If you’re reading this, it’s probably because you’re a young adult who struggles with keeping track of your money. That being said, we know it isn’t easy to have a handle on your personal finances and continually monitor your spending habits. It can be difficult to remember all the things you need to do with your money on a day-to-day basis, but thankfully there are specific strategies that can help you get on track with your spending and saving. This article goes over the 50/30/20 rule for budgeting and how it can help you turn your money into savings. Read on for more details about this helpful guide to personal finance!

What is the 50/30/20 Rule?

The 50/30/20 rule for budgeting is a helpful guide for prioritizing your spending. By following this budgeting rule, you can avoid racking up credit card debt and live a more financially stable life. This budgeting rule divides your income into three categories: essentials, pleasures, and savings. The percentages for each of these categories can vary depending on your individual financial situation and lifestyle, but in general the 50/30/20 rule is a helpful guide to keeping track of your spending.

How Does the 50/30/20 Rule Help You Turn Your Money Into Savings?

The 50/30/20 rule is designed to ensure that a portion of your income is being set aside for savings each month. You can use this money to invest in yourself and your future by putting it towards things like retirement or a down payment on a house. This rule also helps you avoid spending too much money on unnecessary fun things. The 30% of your income that you dedicate towards pleasures helps you avoid overspending and getting yourself into debt.
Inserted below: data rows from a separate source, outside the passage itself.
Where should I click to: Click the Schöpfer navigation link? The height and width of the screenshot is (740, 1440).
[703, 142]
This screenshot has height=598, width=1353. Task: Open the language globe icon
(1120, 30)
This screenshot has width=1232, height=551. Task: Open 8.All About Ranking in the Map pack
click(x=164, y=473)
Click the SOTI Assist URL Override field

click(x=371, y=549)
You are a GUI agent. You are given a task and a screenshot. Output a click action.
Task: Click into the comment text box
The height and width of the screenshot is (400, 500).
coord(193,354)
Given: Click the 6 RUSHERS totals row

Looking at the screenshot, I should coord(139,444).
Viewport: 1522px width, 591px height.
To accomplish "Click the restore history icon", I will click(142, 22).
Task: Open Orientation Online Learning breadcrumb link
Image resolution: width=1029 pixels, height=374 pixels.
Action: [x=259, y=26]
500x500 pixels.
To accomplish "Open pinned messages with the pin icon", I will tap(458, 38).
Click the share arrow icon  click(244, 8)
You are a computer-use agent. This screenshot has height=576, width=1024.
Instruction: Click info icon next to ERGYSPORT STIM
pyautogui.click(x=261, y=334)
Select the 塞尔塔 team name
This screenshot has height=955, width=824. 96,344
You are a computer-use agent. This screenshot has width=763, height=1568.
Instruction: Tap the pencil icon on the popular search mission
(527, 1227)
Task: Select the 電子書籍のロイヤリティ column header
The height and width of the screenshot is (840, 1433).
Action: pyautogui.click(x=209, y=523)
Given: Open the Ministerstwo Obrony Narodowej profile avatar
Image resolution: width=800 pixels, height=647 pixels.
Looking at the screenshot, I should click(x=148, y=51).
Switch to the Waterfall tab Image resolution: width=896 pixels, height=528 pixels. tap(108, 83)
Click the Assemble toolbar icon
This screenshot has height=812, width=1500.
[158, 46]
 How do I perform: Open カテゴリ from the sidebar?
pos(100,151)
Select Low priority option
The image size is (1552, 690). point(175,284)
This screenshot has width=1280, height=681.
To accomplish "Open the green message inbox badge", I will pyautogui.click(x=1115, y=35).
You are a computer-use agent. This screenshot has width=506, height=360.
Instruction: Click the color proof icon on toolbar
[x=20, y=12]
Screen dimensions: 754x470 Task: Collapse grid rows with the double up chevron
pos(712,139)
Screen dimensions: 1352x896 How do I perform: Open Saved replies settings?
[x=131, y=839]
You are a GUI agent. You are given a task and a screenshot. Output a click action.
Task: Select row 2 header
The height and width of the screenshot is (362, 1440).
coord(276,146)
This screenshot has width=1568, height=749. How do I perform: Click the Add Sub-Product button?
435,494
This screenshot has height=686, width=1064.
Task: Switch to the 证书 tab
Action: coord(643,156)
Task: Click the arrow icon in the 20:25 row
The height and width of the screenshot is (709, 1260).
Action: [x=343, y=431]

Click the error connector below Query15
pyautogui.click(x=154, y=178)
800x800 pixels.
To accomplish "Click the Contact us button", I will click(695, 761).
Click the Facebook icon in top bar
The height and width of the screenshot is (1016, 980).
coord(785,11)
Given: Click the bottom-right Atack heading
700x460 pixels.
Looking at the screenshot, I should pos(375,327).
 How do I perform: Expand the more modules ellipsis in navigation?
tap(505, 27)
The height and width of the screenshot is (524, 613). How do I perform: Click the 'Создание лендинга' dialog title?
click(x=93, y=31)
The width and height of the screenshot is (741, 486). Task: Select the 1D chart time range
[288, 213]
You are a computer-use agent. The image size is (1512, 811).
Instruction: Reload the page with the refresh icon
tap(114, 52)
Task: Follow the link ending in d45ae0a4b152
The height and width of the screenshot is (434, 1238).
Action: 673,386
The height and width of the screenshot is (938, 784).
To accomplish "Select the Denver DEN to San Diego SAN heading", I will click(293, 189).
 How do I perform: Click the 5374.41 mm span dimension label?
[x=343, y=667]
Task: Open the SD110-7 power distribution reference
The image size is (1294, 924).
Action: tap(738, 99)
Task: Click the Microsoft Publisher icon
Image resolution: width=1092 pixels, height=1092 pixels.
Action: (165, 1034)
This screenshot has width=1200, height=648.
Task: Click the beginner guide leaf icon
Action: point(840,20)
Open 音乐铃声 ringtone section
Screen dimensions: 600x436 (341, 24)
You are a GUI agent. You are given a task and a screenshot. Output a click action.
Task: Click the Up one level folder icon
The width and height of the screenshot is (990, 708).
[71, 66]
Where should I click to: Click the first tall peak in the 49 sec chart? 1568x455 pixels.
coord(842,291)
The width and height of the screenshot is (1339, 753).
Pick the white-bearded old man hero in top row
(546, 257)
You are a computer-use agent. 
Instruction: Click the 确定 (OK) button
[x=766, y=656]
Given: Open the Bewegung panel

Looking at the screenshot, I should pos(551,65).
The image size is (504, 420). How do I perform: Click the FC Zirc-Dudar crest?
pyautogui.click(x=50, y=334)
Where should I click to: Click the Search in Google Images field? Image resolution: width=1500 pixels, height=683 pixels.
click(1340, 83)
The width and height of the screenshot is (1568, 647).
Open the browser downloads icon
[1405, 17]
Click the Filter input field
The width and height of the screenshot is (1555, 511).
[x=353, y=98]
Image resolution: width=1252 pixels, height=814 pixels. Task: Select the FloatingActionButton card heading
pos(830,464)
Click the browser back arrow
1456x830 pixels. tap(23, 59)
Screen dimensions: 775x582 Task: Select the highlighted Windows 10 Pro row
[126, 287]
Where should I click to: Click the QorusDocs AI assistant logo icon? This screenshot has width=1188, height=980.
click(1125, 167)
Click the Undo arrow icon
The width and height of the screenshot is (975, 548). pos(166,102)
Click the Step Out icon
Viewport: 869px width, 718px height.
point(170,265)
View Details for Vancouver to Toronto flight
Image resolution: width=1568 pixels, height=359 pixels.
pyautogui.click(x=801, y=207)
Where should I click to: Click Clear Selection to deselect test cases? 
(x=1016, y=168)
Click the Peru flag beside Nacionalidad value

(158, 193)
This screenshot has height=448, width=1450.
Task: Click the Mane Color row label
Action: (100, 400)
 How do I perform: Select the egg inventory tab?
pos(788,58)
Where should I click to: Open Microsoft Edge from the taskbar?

50% of your income should go to essentials

Essentials include expenses such as rent, utilities, and groceries. These are things that you cannot survive without, and it is crucial to make sure these expenses are being paid on time and in full each month. Your rent or mortgage payment is one of the biggest expenses of your life, so it is crucial that you have enough money to cover it each month. Likewise, your utilities such as water and electricity are necessary for day-to-day life, so you will need to make sure to have enough money to pay for them. Your grocery expenses are often overlooked and forgotten, but they are an essential part of your monthly spending and should be accounted for accordingly.

30% of your income should go to pleasures

This is the category where you can give yourself a little room to spend money on things like eating out and going on weekend getaways. It is important to remember that you should only be spending money on these things if you have enough left over to pay your essential expenses. These should be considered indulgences, and you can make them a part of your budget if you are using a budgeting app to keep track of your spending.

20% of your income should be set aside for savings

This is where you can start actively saving money for big purchases and investments such as retirement or a down payment on a house. This is not money that you should be spending on pleasures or essentials. Instead, it should be sitting in a savings account until you find a good investment opportunity or a future purchase that you need to save for.

Bottom line

The 50/30/20 rule is a helpful guide that can help you manage your personal finances. By following this rule, you can make sure to allocate the right amount of money towards your essential expenses, your pleasures, and your savings.